Na zaga jogava um mulato com porte de peso pesado chamado Nivaldo, codinome “Churrasco”, devido ao que ele fazia com os atacantes adversários. O companheiro do Churrasco era Ozires, zagueirão que jogou no Cruzeiro de Minas nos anos 70, alguém lembra? Na direita corria Mica, pontinha que veio do Inter. Um dia, um locutor de rádio levou um gancho porque gritou:
– Mica, goooooool!
O centroavante? Bem, o centroavante era coisa séria. Laerte, o Urso. O melhor centroavante que vi jogar. Por Deus. Melhor que Reinaldo, Careca, Ronaldo e Romário. O Urso, porque parecia de fato um urso, caminhando com suas pernas cambotas. Não foi para a Seleção Brasileira e a glória eterna porque só conseguia jogar dentro dos limites de Criciúma. Fora da cidade, se deprimia, errava gol, jogava suspirando.
Fora de campo o Próspera tinha o maqueiro Laranjeira, ídolo da torcida, porque derrubava de sua maca os jogadores do adversário eventualmente lesionados.
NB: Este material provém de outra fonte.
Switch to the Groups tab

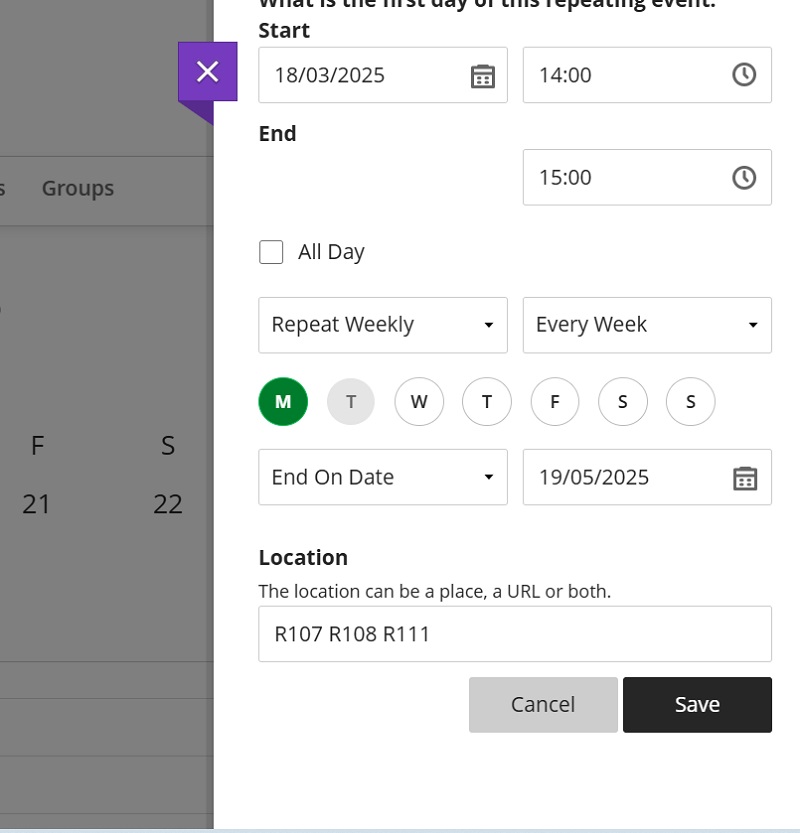78,188
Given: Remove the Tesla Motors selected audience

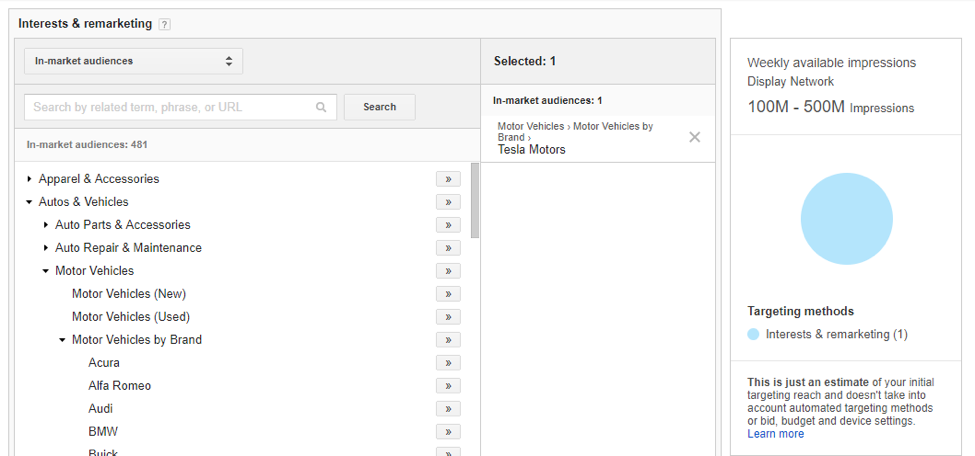Looking at the screenshot, I should 695,137.
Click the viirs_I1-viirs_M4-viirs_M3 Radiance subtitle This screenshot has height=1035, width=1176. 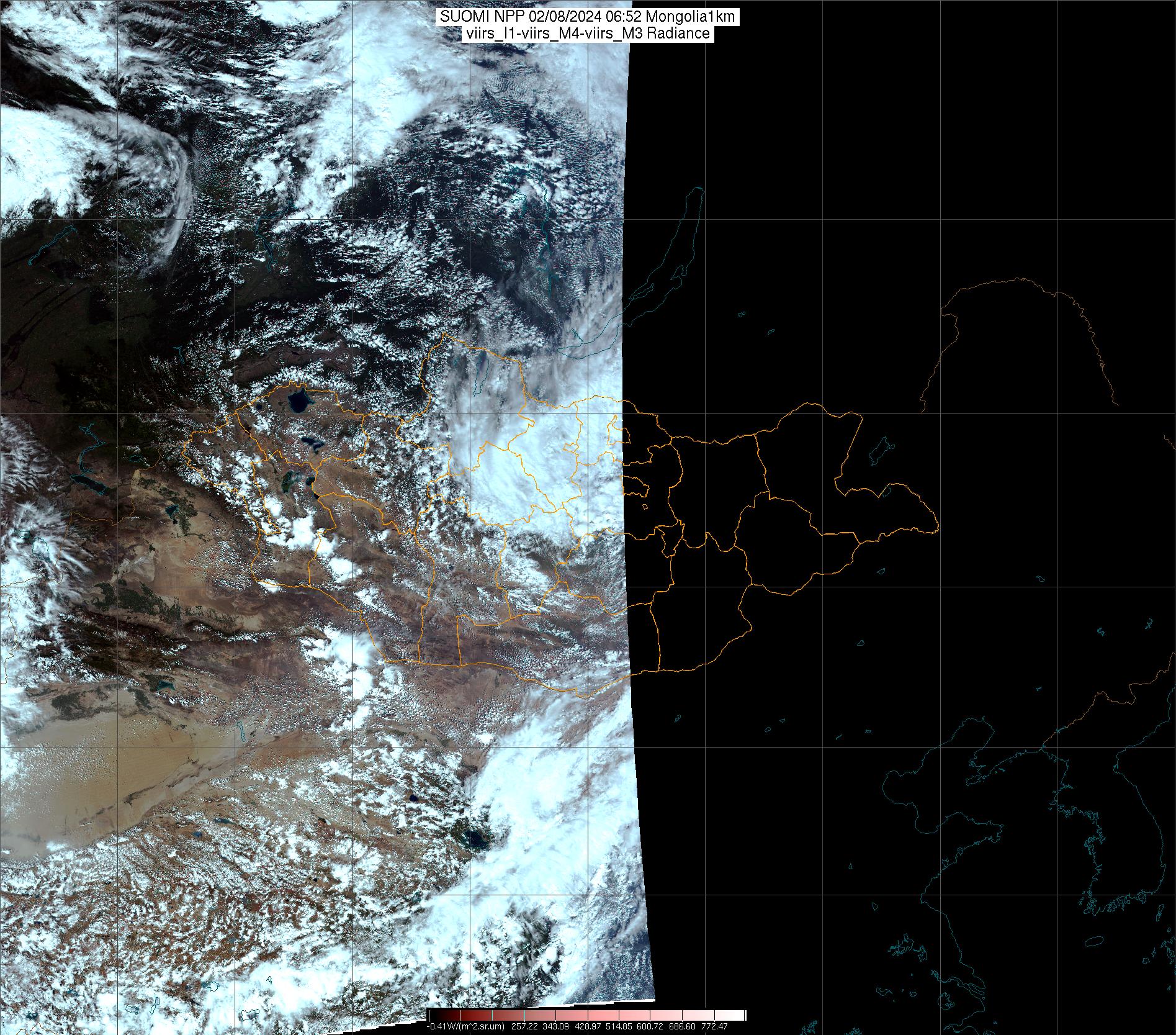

E o melhor de todos: Acyoli Sanchez, técnico de rara sabedoria, estrategista do quilate de um Napoleão, de um Júlio César, de um Alexandre, que só não galgou a escadaria íngreme da fama nacional, quiçá internacional, porque uma vez, dirigindo um caminhão de gás aqui em Porto Alegre, vinha descendo em alta velocidade a Teresópolis e atropelou quatro freiras que atravessavam a avenida em fila indiana, atirando-as com seus hábitos negros para o alto, matando-as instantaneamente, sem direito ao último suspiro.
Para não ser preso para sempre, Acyoli dirigiu o caminhão até Criciúma, escondeu-o numa mina abandonada e foi treinar o Próspera.
O caminhão ainda está lá, podem procurar, e o Acyoli continua treinando o Próspera. Ganha todos os jogos que quer. Só não ganha mais porque precisa manter-se em anonimato para não chamar a atenção da polícia.
Foi assim aquela tarde no estádio do Próspera. Uma tarde de frio brando e sol sereno, de sorrisos, bergamota e conhaque, uma tarde de amizade e descompromisso. Inclusive com o resultado. Não lembro se o Próspera ganhou ou perdeu. E isso também não tem importância. Como era bom ver futebol sem ter que participar do jogo.